Please listen once again to these words from the gospel: startled; terrified; seeing a ghost; troubled; incredulous; joy; amazed.

And I guess this all happened in about 30 seconds.

Totally overwhelmed, their senses and their thinking couldn’t comprehend all that was crashing in on them. They had no context for this event that was unfolding in their midst this first Easter evening.

Dead people are dead. They don’t somehow become alive again. 

All hope of who Jesus was as a Messiah, greeted in Jerusalem with “Hosanna to the son of David,” came crashing to a horrible halt as they dragged him from the garden four days later. Then, they all fled in fear.

No, they couldn’t possibly comprehend what was happening. 

And if we honest with ourselves, I don’t think we can either. We hear the gospel proclaimed, but do we really understand? Are we really encountered by these events we hear this (evening) morning as we would if that 9.0 earthquake they keep talking about would take place right now?

I guess it is just human nature that we get numb, used to or bored with the most important event in human history. We somehow just can’t fully – or even partially – grasp its immensity and intensity.

Maybe the only line we can somewhat understand is this, “Have you anything to eat?” How many times as parents of teens have you heard that?

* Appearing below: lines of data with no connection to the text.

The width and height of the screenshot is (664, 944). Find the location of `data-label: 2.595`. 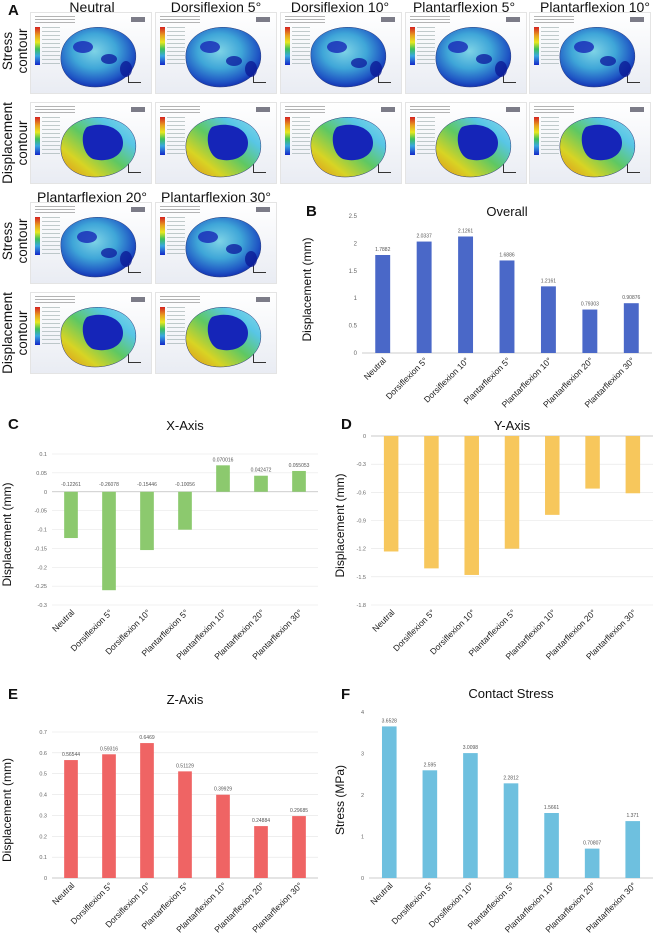

data-label: 2.595 is located at coordinates (430, 765).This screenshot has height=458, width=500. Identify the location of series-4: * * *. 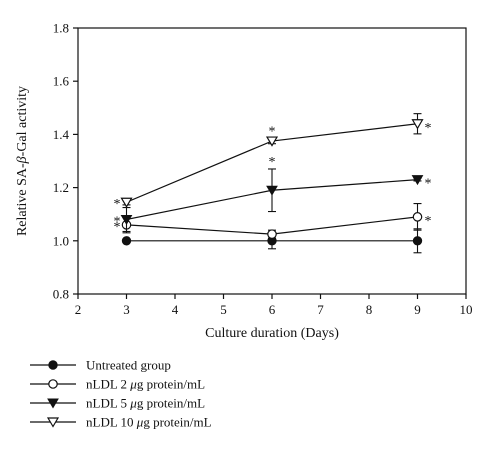
(273, 162).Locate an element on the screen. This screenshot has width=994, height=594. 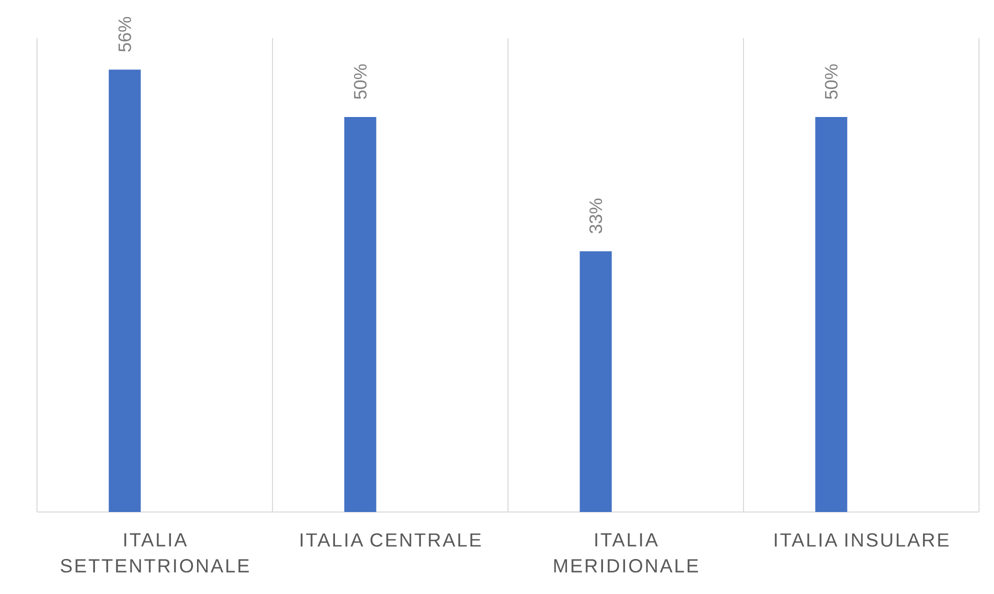
data-label: 56% is located at coordinates (125, 34).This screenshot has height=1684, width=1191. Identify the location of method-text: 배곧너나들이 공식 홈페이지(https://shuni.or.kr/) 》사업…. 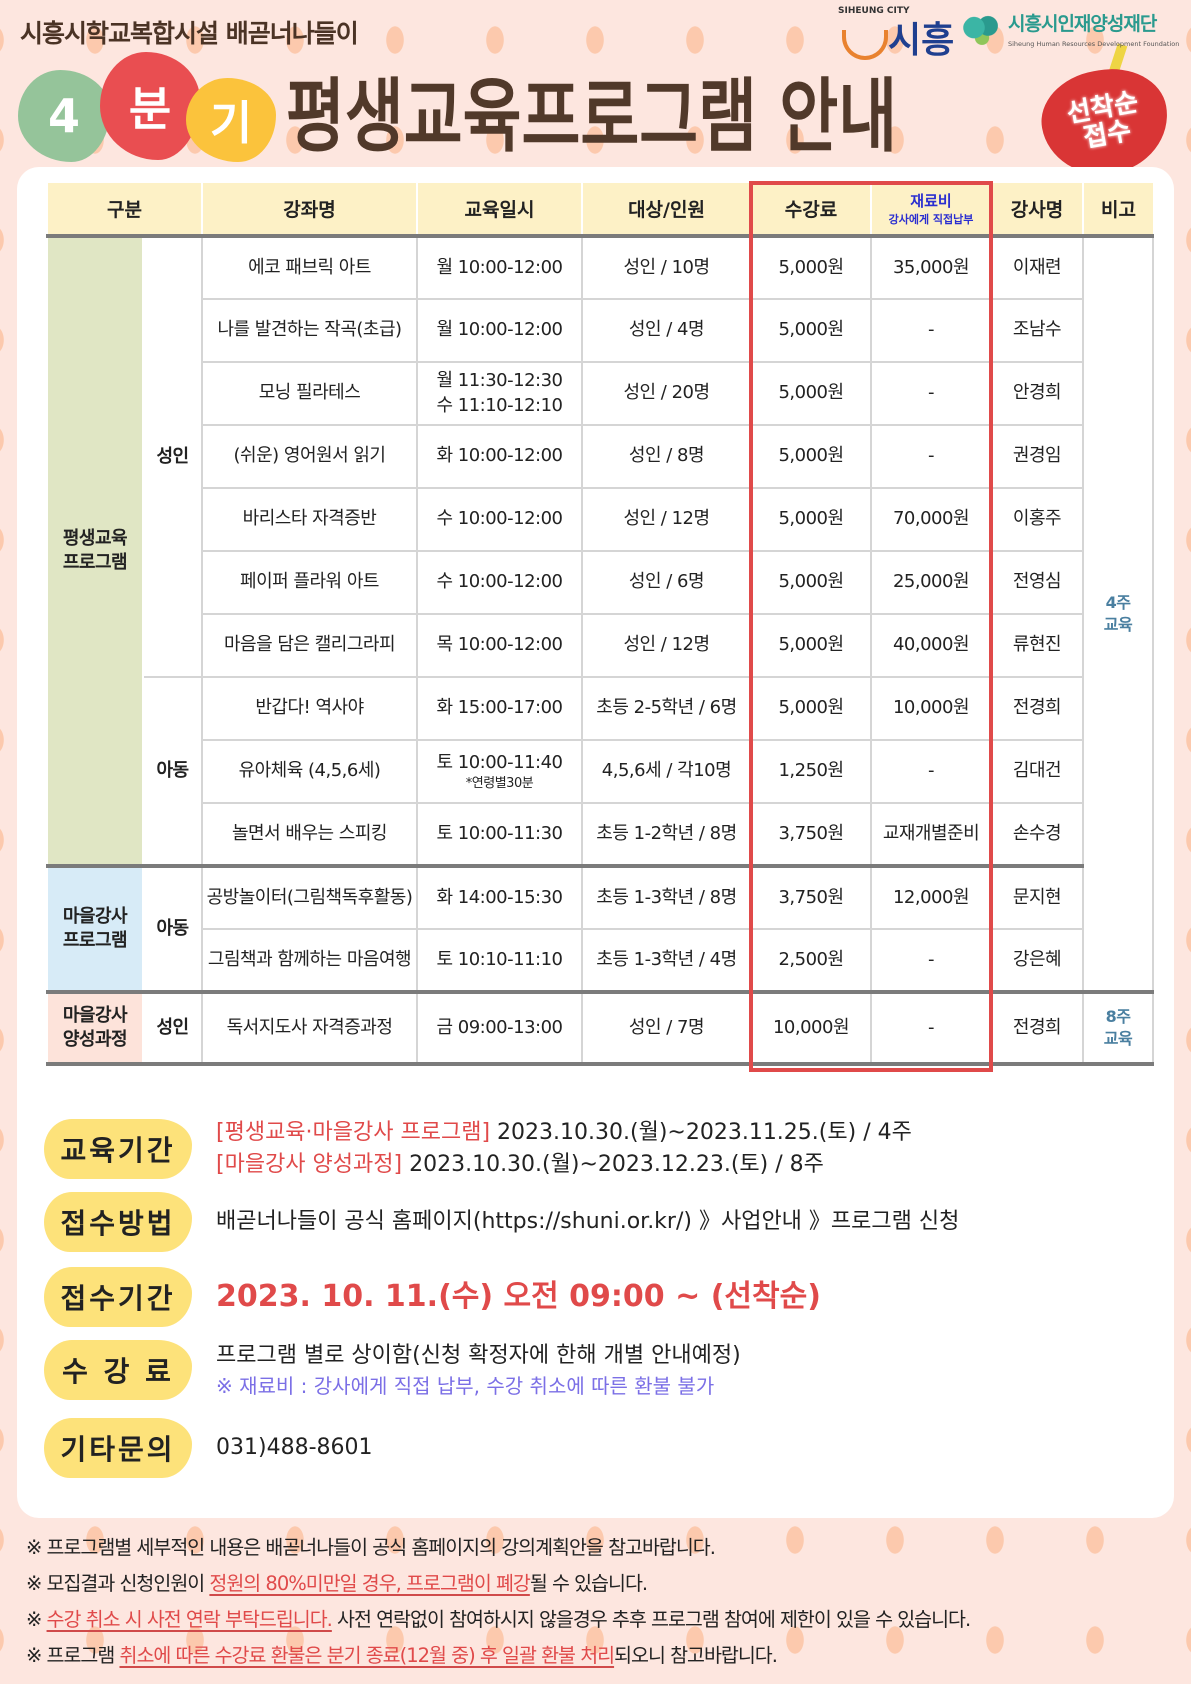
(588, 1222).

For some reason this Easter season, I have been meditating more than ever on how absolutely incredible and unbelievable the resurrection of Jesus from the dead was for them to comprehend, and honestly for me as well.

As many of you know, Fr. Michael Wagner, who was parochial vicar here at Saint Michael five years ago, collapsed Tuesday morning at the end of Mass and was taken to St. Joseph Hospital in Tacoma. He suffered a brain aneurysm, a massive brain bleed, and the doctors were unable to do anything to help. The effects were catastrophic and irreversible. He is on life support. His parents and family are distraught as you can imagine. 

I share this with you to ask for your prayers for Fr. Michael, his family and the parish families of Holy Rosary and Visitation. I suspect that when Fr. Michael woke up on Tuesday he had no idea of what would happen to him.

When he awakes in the presence of God, I imagine that he will be startled; terrified; troubled; incredulous; joyful; amazed – all in an instant, in the twinkling of an eye.

How can we ever fully comprehend the immense mystery of God? 

Yet, yet this is what we are immersed in every time we gather for Holy Eucharist, every time we celebrate Mass. We experience through word and sacrament, the mystery of our salvation, the Paschal mystery of Jesus’ life, passion, death and resurrection.

We are the ones gathered, like those first followers of Jesus. 

We are the ones greeted with “Peace be with you.” 

We are the ones asked to look and see his wounds as we gaze at the crucifix as well as share our own wounds and worries with one another. 

We are the ones invited to touch him as we reach out to receive his Body and Blood, Soul and Divinity in Holy Communion.

We are the ones who at the end of Mass are sent forth as witnesses to this good news of the resurrected Jesus. 

Like those first disciples, we are called to do three things.

First, share with others what we ourselves have received. It is really only ours if we give it away.

Secondly, that we live out joyfully in our lives the mystery of Jesus’ life, death and resurrection. 

Thirdly, that we show the world what a life conformed to Christ looks like in our daily, ordinary lives so that others can be inspired and invited to become disciples of Jesus as well.

This commission of Jesus is rooted in Holy Eucharist. Without gathering each and every Sunday, we cannot experience the fullness of what those disciples in today’s Gospel experienced. 

We need Eucharist. We need one another. We need to be nourished and then commissioned week after week. We need to M.A.S.S.

I have one final word NOT from today’s gospel. It is disruption. 

Total disruption is what they experienced. Minor disruption is what we are experiencing beginning this weekend until October 7th.

Let us allow these minor changes in times and places where we pray and celebrate Eucharist, be an opportunity to encounter Jesus Christ anew and afresh.